I'm glad you think my road signs are adorable. I think so too, and it was totes worth all the effort putting them up!

dogimo said...

Also, the degree to which you work the old-school measurements into things down there is heartening. I hate to think of those going away. I don't know why. Probably irrational.

Also, I buy the 5 feet although you come off taller than that - mental height, perhaps. But you're 52 kilos with bricks in your pockets and a carry-on. No way.

I wonder what I am? Hmm.

Ok, it looks like I'm 88 kilos, and unless I'm doing it wrong, I'm 0.00113636 miles tall. I have a cubic volume of approximately 21 gallons. I'm a little less that than 14 stone as well.

We don't use stone here, by the way. The only place stone occurs in my upbringing is within the lyrics to AC/DC's "Whole Lotta Rosie."

Mel said...

You're welcome! It's the least I could do after being introduced to the "American Pour" unstandard unit of measurement. I realise now I neglected to address the issue of acres and hectares, which is probably for the best as I have no idea what they are, but I know they are common parlance here. I guess never having had a plot of my own has meant I've never needed any real knowledge of how much they actually take up.

The terms "acres" and "hectares" sound very landed gentry and ye olde to me. They make me think of peasants tilling land and shepherds.

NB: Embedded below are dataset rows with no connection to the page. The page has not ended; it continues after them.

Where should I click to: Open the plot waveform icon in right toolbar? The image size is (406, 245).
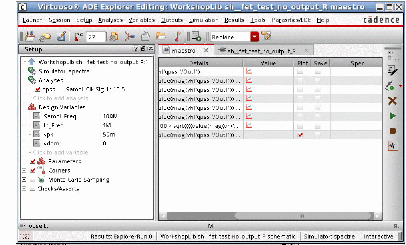[392, 146]
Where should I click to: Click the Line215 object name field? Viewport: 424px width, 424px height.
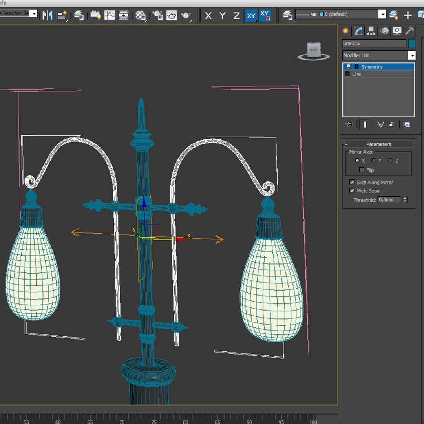coord(374,43)
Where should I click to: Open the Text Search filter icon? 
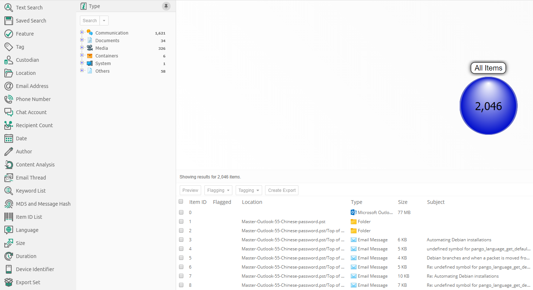[x=9, y=8]
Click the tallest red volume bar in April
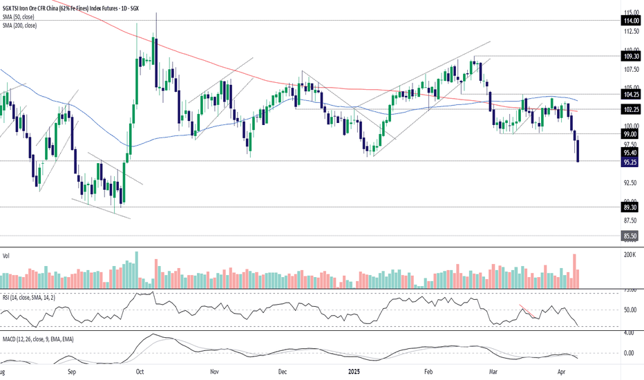The image size is (644, 380). click(575, 271)

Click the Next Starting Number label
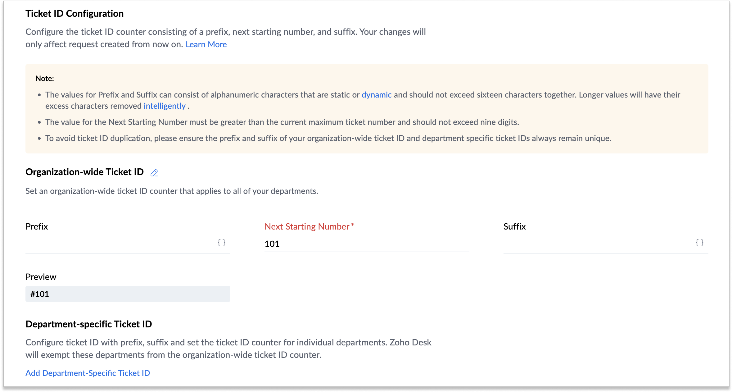(307, 227)
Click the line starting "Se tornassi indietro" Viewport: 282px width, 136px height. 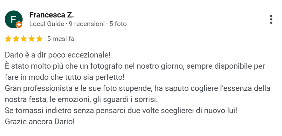(121, 111)
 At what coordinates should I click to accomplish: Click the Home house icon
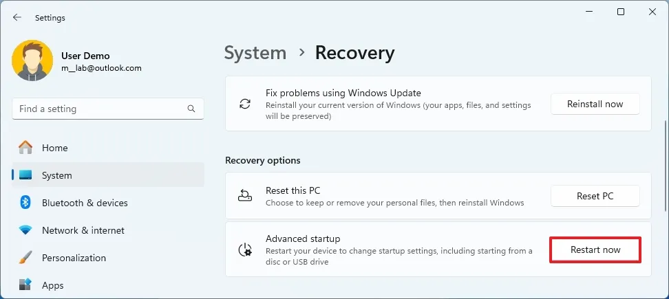click(x=25, y=148)
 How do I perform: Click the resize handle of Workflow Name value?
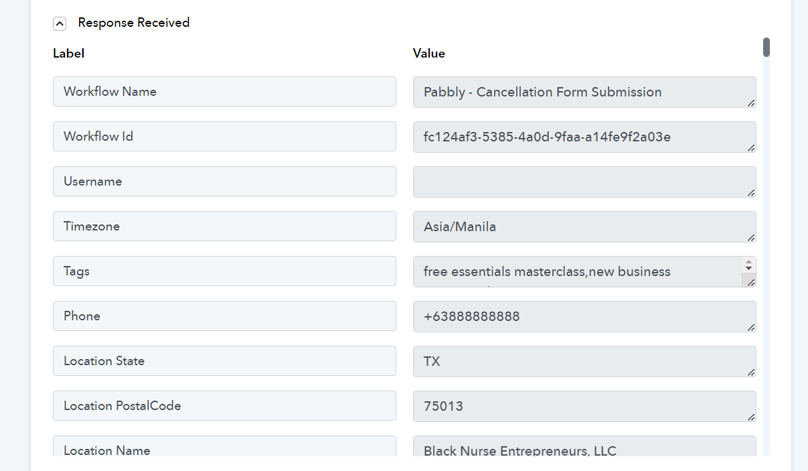click(751, 103)
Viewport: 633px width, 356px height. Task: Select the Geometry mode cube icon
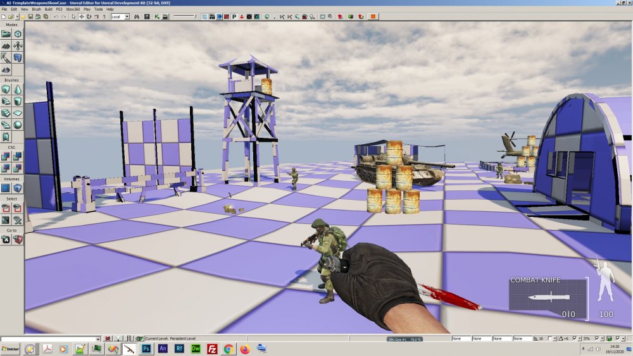coord(18,34)
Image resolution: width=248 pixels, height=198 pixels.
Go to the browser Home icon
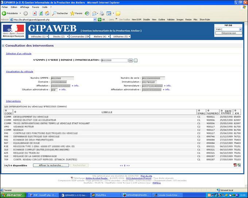47,13
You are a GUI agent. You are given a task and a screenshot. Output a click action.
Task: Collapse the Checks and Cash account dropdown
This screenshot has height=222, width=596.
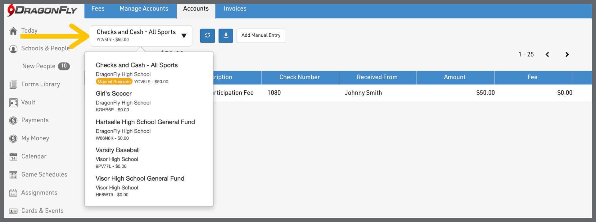[184, 35]
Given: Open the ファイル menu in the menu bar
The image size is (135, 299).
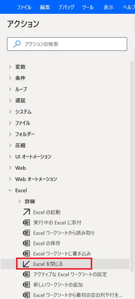Looking at the screenshot, I should pyautogui.click(x=24, y=7).
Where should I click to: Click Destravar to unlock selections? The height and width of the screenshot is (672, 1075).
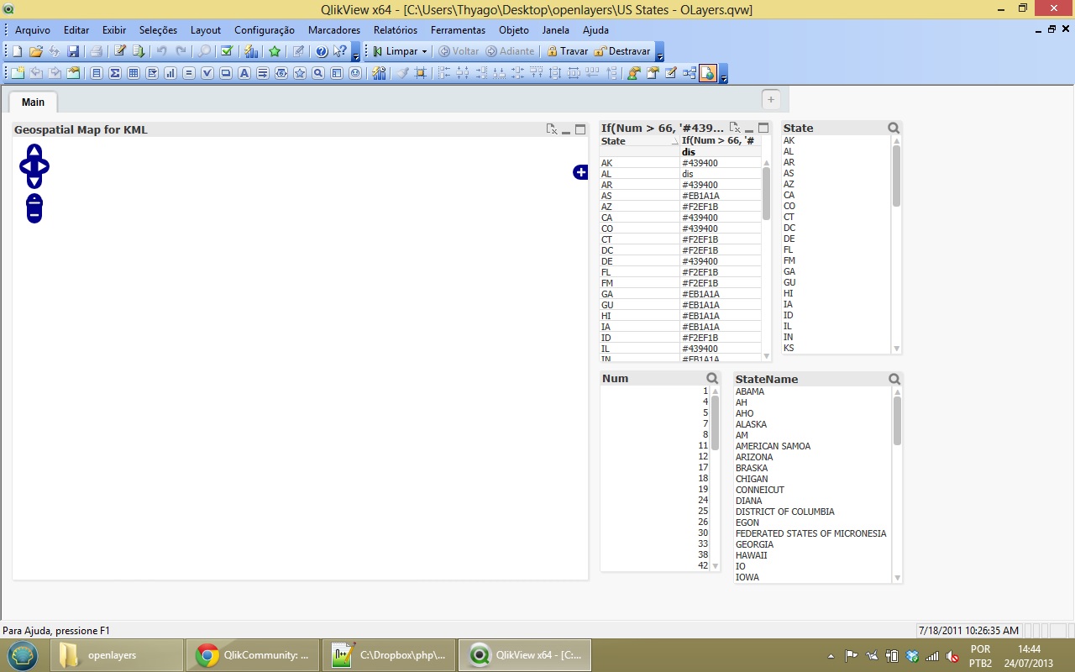click(622, 51)

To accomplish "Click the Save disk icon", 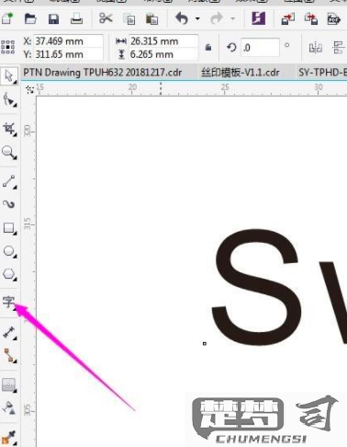I will coord(54,19).
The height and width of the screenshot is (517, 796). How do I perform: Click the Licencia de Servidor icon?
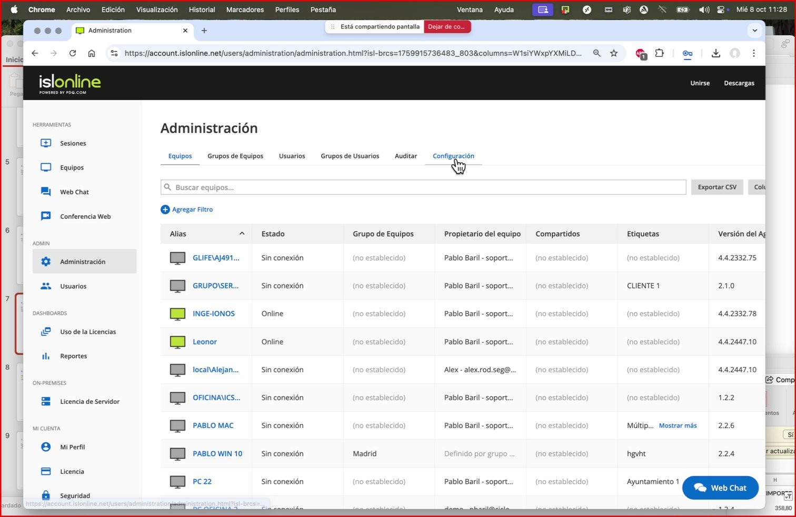46,401
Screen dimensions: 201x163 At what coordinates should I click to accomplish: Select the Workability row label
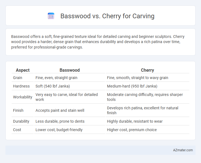(23, 97)
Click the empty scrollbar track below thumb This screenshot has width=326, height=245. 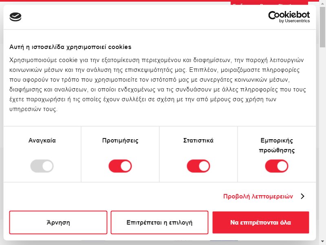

I'm glad you are heartened by our continued use of old school measurements. It's not surprising really when I think about it. Our national anthem still contains the line "our home is girt by sea" despite the fact that no one really knows what girt means and the last recorded use of it in every day speech was forever ago.

dogimo said...

I know what girt by sea means! I'm from New Jersey.

There's a town there called Sea Girt.

dogimo said...

What do you mean by the American pour? They gave you as good a pint of Boont Amber as mine.

Mel said...

You introduced me to the term American pour! I assumed it meant the very generous shots the US is known for, and for which the rest of us are very grateful.

Oh wow, Sea Girt is beautiful. That boardwalk is my jam.

dogimo said...

Ah! Ok, I recall the moment I believe - it was your rum and Coke at the Stockton Bridge Grill overlooking the river and beach in Capitola Village? And they'd done you surprisingly proud as I recall, and it seems to me I made an observation to the effect of "Ah yes, the 'American pour.'"

Seems like something I'd extemporize. At any rate, I'm not aware of it as a specific term describing a national tendency to a generous pour. However, I'd say that most of the places I know will either give you an establishment-standard measureful or they'll go generous. I don't see (or taste) too many underpours. I think the tendency is rather to err towards the generous if to err at all, but I may have given a mistaken impression that this was a cultural "thing" known and referred to.

I didn't say it was, I don't think? I hope I didn't! I don't think I would have. I'm not very keen on making up fake things and then not disabusing the person right then and there, if swallowed.

I think I just said it off the cuff and it came out sounding like a recognized term. I keep forgetting how "with authority" it sounds when I speak. I must watch that.

I admit I kind of love the term now. My heart swells with pride!